ベンダーのリスク管理には多くの要素がありますが(以下、ベンダーに質問すべき重要事項を参照)、その中でも特に重要なのは、データがどのようにホストされ、保護されているかを理解することです。例えば、ブルームバーグ・ヴォールトの場合、データはブルームバーグの製品、サービス、運用のみに特化した複数のデータセンターでホストされており、ホット−ホット構成で運用されています。

データセキュリティ・アクセスのもう一つの要素は分離です。通信や取引情報のアーカイブにブルームバーグ・ヴォールトを使用しているブルームバーグのお客さまの場合、データは会社、アカウントレベル、その他の権限に基づいて論理的に分離されています。また、ブルームバーグのお客さまの多くは、ブルームバーグ・ヴォールトのプレミアムサービスを利用して、メッセージや録音を当社の安全なデータセンター内のWORM(Write Once Read Many、改ざん・消去不可)ストレージにアーカイブし、データが改ざんまたは変更できないようにしています。

5. データ保持に対するミニマリスト的アプローチを採る

企業のデータを保護することと同様に重要なのは、データを処分する時期を理解することです。データおよびサイバーセキュリティのフレームワークは、どのようなデータをどのくらいの期間保存すべきかを明確に示したデータ保存ポリシーを網羅する必要があります。

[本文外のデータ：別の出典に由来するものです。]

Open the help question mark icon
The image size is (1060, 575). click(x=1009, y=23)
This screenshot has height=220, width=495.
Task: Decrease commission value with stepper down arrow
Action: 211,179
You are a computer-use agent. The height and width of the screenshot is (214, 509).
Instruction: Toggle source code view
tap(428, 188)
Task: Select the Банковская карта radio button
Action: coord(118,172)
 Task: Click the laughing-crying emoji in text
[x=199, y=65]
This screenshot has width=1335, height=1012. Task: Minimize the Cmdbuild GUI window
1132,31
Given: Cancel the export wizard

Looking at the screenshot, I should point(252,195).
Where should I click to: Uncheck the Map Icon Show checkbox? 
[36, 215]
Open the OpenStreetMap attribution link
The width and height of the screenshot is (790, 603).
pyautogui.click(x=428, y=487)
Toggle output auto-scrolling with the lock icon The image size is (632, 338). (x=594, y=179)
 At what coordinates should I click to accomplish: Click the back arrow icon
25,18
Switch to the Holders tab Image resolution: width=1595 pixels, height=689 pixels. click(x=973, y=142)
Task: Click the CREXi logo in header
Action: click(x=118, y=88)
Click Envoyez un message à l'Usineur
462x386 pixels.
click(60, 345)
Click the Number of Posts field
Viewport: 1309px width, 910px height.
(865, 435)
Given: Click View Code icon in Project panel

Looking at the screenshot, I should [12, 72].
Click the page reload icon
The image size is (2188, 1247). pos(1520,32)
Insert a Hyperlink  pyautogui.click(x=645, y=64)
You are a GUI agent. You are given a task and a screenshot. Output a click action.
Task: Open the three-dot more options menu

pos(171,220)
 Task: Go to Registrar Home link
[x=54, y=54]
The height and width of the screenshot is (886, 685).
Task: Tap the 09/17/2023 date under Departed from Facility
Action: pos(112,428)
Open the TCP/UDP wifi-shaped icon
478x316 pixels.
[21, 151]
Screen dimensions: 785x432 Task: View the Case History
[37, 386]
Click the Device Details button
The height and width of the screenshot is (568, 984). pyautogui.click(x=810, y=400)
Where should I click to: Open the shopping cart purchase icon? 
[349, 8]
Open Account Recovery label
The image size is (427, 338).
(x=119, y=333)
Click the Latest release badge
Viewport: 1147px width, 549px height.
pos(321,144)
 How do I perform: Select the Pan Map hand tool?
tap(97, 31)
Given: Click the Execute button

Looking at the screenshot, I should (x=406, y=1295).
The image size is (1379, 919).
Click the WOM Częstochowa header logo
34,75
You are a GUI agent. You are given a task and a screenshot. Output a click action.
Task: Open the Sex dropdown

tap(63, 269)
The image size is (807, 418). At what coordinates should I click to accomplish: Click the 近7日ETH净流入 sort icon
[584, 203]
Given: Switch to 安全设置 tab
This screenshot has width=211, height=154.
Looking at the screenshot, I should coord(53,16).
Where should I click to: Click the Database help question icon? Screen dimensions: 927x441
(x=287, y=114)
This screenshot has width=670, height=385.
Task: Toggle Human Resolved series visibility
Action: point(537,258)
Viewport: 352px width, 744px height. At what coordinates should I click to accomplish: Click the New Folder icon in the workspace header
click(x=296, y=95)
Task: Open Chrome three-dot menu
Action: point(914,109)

規制当局によって保存要件は異なり、また企業ごとに独自のタイムラインがある可能性もあります。しかし、優れたデータガバナンスには、必要に応じてデータを削除し、アーカイブするためのポリシーが含まれています。データは金融サービス会社の生命線ですが、それが足かせになることもあります。

確かに、コンプライアンス・オフィサーが対処すべきリスクは過去数十年の間に大きく変化しており、今後も進化し続けることは間違いないでしょう。ガバナンス、テクノロジー、ガイダンスに積極的に取り組むことで、サイバーセキュリティの分野で他社よりも一歩先を行くことが可能になります。

ベンダーに質問すべき事項

  • データセンターはどこにあり、どのような基準で管理されているか?
    多くのセンターはオフショアに設置されており、異なる法制度や基準によってセキュリティリスクが生じる可能性があります。
  • データセンターの立ち入り検査は可能か?
    この質問に対する答えは「いいえ」であるべきで、それには正当な理由があります。別の方法として、データセンターは施設の建設と運用の映像を流すビデオを提供することができます。
  • 特定の個人がある個人データにアクセスするための基準は何か?
    社内で権限を持つ者が書面によって許可しない限り、誰も特定の個人データへのアクセスは許可されるべきではない。

本稿は英文で発行された記事を翻訳したものです。英語の原文と翻訳内容に相違がある場合には原文が優先します。